Peanuts was a syndicated daily comic strip written and drawn by American cartoonist Charles M. Schulz, which ran from October 2, 1950 to February 13, 2000. The strip was one of the most popular in the history of the medium. At its peak, Peanuts ran in over 2,600 newspapers, with a readership of 355 million in 75 countries, and was translated into 40 languages. It helped to cement the four-panel gag strip as the standard in the United States. Reprints of the strip are still syndicated and run in many newspapers.
***
## Tasks to carry out
1/ Translate this sentence from the passage on Peanuts into Spanish: "The strip was one of the most popular in the history of the medium."
2/ Pick out every line of the listing below that contains the word "click", and copy each one. Case counts.

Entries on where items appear
***
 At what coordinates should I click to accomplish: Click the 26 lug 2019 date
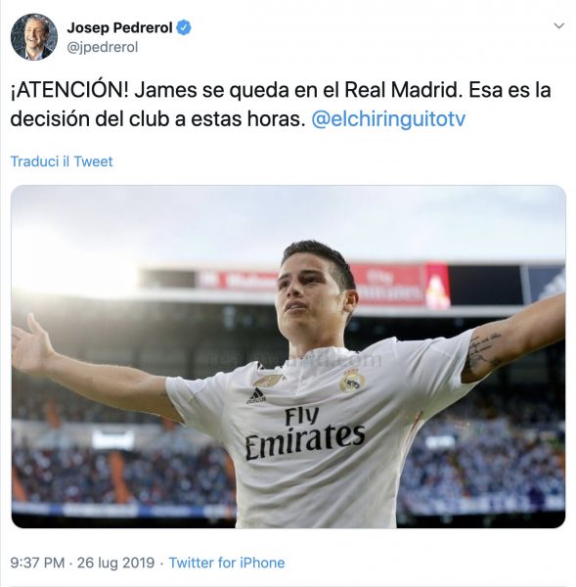tap(115, 563)
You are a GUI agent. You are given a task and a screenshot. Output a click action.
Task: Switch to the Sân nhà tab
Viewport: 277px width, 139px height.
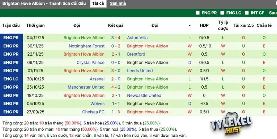(118, 3)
***
## List of solutions
1/ La tira fue una de las más populares en la historia del medio.

2/
 At what coordinates should I click to accomplish: Click the 26 lug 2019 date
You are a GUI agent. You are given a task and a screenshot. Output a click action.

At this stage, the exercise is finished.